Dans la continuité des analyses pionnières de Robert Putnam, un récent article de The Atlantic décrit une tendance chez les parents à renoncer à l’entretien des liens d’amitié au profit de l’éducation de leurs enfants. « D’une certaine façon, les parents d’aujourd’hui semblent nourrir l’espoir que leurs enfants leur fourniront le sens et le soutien que les générations qui les ont précédés recevaient de leurs amis adultes, de leurs loisirs et de leur participation à des activités associatives ». Plus près de chez nous, la sociologue Claire Bidart remarque que nos réseaux tournent en rond et en boucle depuis la crise sanitaire et l’obligation de réduire ses contacts avec l’extérieur : « il n’y a pas de nouvelles rencontres », « les liens plus légers, plus fluides […] ne sont pas recréés puisqu’il n’y a plus de contextes concrets. On risque de s’enfermer dans des petits cercles homogènes », pronostiquait la directrice de recherche au CNRS entre deux confinements.

Le brassage et la mixité sont ainsi à l’arrêt depuis un an. Les mots totem que nous employons sont les marqueurs de ces préoccupations croissantes : bulle, refuge, repli, oasis, entre-soi, séparatisme, sécession, archipel ou encore safe space. Dans un essai inventif, le journaliste Vincent Cocquebert ausculte les conséquences politiques et sociales de ce cocooning généralisé (lire notre interview de l’auteur dans cette édition). À force d’évoluer dans « un lounge idéologique », écrit-il, dans lequel les aspérités du monde social peuvent être gommées, et forts de la micro-sécession qu’a représenté l’expérience du confinement, nous risquons de ne pas souhaiter reprendre la conversation là où nous l’avions interrompue avant la survenue de l’épidémie : « la déchirure du tissu social pourrait ne jamais être réparée », écrit-il.
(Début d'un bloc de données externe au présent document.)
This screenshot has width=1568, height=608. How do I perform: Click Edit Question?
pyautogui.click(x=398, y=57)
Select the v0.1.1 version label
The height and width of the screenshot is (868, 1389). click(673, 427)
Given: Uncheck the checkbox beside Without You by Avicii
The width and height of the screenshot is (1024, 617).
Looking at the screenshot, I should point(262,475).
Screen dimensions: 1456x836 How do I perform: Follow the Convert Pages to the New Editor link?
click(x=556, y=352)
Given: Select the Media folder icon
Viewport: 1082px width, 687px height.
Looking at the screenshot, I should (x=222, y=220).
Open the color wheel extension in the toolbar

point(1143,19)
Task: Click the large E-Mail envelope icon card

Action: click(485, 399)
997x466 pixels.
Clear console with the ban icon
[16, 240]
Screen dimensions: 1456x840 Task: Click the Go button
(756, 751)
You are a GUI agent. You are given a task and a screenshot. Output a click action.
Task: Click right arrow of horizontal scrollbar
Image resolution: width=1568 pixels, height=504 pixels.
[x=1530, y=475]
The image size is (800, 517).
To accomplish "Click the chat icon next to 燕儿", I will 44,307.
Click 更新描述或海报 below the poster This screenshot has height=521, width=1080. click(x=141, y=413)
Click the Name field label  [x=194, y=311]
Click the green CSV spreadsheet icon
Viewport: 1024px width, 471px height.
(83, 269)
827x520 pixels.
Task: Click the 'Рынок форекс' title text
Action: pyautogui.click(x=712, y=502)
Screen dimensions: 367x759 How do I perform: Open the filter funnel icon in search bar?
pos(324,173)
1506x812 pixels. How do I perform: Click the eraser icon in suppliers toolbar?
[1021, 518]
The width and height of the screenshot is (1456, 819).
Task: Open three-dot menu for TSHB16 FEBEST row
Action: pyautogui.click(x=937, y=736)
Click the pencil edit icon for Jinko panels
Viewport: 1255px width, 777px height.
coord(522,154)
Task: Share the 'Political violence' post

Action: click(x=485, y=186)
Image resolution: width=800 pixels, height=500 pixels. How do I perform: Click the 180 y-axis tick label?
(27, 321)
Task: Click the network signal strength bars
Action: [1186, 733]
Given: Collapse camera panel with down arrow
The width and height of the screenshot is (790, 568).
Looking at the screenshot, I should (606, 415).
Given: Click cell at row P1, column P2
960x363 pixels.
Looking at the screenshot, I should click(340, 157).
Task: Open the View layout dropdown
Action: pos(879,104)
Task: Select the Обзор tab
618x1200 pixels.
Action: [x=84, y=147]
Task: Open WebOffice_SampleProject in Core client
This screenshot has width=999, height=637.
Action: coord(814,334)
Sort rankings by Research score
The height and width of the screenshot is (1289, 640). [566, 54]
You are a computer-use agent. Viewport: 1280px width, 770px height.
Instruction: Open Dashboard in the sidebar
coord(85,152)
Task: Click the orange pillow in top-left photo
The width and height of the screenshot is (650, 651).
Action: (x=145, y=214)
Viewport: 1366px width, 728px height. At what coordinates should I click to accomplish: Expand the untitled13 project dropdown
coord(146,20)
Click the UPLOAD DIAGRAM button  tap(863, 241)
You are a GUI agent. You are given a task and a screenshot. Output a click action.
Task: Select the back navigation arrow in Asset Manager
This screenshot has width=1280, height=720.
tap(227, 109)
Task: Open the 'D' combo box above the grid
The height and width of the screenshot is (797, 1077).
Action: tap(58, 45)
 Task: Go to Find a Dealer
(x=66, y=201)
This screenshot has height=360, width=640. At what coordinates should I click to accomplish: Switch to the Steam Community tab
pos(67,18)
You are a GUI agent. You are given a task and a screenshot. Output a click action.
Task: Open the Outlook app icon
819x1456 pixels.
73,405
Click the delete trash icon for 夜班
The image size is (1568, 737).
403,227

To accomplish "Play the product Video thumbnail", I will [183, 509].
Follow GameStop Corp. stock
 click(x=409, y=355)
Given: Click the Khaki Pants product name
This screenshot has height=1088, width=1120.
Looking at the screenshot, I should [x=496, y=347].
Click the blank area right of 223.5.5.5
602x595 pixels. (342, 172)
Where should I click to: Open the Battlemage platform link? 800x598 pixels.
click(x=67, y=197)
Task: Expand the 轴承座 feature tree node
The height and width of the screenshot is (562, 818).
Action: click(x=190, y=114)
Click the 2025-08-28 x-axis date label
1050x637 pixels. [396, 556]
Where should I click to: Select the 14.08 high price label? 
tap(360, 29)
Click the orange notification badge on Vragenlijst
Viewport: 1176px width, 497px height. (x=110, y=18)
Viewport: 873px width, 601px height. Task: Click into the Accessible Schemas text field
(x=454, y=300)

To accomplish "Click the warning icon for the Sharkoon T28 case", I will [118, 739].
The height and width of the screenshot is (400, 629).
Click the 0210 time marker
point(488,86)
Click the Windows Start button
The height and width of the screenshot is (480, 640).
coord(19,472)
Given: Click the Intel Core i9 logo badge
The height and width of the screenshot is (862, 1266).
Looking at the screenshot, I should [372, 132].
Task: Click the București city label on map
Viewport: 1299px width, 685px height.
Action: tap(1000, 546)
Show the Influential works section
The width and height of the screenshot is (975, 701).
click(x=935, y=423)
En France, la nouveauté tient dans le fait que les élites éducatives elles-mêmes sont tentées par la fuite (une échappée belle qui se manifeste par l’envie de reconversion professionnelle ou de relocalisation à la campagne), alors même que ses membres représentaient la classe des intermédiaires et médiateurs sociaux par excellence.

Des économistes de l’Observatoire du Bien-être ont su utiliser les travaux de Robert Putnam pour développer le concept de solitude sociale, marquant son influence sur le plan de la qualité de vie en général tout en soulignant ses effets dans le domaine politique, avec un lien établi entre le sentiment de défiance interpersonnelle et le vote d’extrême droite.

Putnam attribuait une part de la crise du lien à la tendance des Américains à déménager fréquemment et à s’établir dans les banlieues résidentielles. Il isolait également un facteur technologique, à l’époque la télévision câblée et la cassette VHS, qui avaient eu pour conséquence de domicilier et de privatiser les moments de loisir. En 2021, les bulles algorithmiques jouent ce rôle de causalité diabolique. Que cette explication tienne globalement la route ou qu’elle masque un mal plus profond qui lui préexistait importe finalement moins que l’issue d’une telle polarisation : les bulles, qu’elles soient économiques, sociales ou numériques, finissent toujours par éclater.